Foto: Reuters/J. Vizcaino
Outubro de 2016 – Não
Em 2 de outubro, os colombianos foram às urnas decidir sobre o futuro do acordo de paz. Em resultado surpreendente, 50,22% dos eleitores rejeitaram o documento. Apenas 37% dos colombianos participaram do plebiscito, ou seja, cerca de 13 milhões dos 34 milhões de eleitores.
Foto: picture alliance/AP Photo/A. Cubillos
Outubro de 2016 - Nobel da Paz para Santos
Apenas cinco dias depois do referendo sobre o acordo as Farc, os apoiadores do processo de paz foram reconhecidos internacionalmente. O presidente colombiano Juan Manuel Santos foi homenageado com o Prêmio Nobel da Paz. A cerimônia de premiação foi realizada em dezembro de 2016 em Oslo.
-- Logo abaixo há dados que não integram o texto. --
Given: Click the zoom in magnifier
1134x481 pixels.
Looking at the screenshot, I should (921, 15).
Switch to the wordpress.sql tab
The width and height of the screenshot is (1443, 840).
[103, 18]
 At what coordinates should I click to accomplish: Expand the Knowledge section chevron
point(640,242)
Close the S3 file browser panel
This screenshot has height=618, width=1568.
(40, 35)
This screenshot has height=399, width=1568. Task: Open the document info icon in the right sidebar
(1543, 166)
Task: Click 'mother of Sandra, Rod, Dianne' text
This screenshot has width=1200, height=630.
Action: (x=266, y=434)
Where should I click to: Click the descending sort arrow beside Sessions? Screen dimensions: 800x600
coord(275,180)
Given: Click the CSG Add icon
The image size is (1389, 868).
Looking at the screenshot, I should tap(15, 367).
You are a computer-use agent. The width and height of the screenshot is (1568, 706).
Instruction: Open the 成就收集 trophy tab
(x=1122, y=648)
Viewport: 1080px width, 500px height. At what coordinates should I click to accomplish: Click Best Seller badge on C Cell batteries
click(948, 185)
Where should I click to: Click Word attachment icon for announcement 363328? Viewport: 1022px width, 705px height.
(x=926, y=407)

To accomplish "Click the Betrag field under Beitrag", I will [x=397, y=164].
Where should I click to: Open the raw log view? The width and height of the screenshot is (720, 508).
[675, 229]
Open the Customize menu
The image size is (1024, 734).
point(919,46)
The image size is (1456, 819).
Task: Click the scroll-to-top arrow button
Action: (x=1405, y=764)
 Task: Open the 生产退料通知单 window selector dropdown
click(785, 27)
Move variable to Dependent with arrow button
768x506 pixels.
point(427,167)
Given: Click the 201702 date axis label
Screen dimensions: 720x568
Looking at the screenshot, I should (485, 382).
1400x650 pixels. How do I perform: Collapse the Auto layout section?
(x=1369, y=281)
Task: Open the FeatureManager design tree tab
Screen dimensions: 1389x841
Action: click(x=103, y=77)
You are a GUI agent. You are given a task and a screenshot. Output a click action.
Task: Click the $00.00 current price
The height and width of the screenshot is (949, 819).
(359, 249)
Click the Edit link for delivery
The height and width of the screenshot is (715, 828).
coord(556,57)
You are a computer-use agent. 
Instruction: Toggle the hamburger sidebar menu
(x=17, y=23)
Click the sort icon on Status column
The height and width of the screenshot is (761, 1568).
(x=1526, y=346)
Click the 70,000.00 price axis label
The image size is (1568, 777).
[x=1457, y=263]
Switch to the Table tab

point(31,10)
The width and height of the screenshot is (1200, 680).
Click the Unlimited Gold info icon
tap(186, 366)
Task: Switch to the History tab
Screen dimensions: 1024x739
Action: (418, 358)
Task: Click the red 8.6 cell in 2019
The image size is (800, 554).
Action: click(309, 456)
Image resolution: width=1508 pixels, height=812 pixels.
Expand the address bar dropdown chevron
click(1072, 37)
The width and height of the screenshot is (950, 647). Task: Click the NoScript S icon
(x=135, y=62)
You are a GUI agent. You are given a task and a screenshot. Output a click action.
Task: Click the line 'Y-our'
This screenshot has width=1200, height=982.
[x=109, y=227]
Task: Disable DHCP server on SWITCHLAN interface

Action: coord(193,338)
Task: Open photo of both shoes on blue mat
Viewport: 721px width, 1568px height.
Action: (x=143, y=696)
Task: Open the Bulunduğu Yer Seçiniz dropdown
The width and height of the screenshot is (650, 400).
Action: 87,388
Foto: Getty Images/AFP/T. Schwarz
Novembro de 2016 - Ratificação no Parlamento
Após uma série de alterações no texto original do acordo de paz, o Parlamento colombiano ratificou o pacto em 30 de novembro de 2016.
Foto: Getty Images/AFP/G. Legaria
Junho de 2017 - Desarmamento
A entrega das armas pelos guerrilheiros das Farc ocorreu em três fases sob a supervisão da ONU. Em 27 de junho de 2017, Santos declarou: "Hoje é, para mim e para todos os colombianos, um dia especial, um dia em que trocamos as armas por palavras."
Foto: picture-alliance/dpa/A. Pineros
Agosto de 2017 - As novas Farc
As Farc desarmadas selaram num congresso em 27 de agosto de 2017 o abandono da luta armada e sua reformulação como partido político. O ex-líder guerrilheiro Rodrigo Londoño (foto) foi eleito presidente do partido. Sua saúde fragilizada, no entanto, impediu que ele se candidatasse às eleições presidenciais.
Foto: picture-alliance/AP Photo/F. Vergara
Março de 2018 - Farc nas eleições
Pela primeira vez desde o fim da luta armada, representantes das Farc participam de eleições legislativas em 11 de março de 2018. Apesar de o partido das Farc só ter recebido 50 mil votos, ele obteve cinco assentos em cada uma das duas casas legislativas, como determinou o acordo de paz. O partido conservador do antigo presidente Álvaro Uribe foi o grande vencedor do pleito.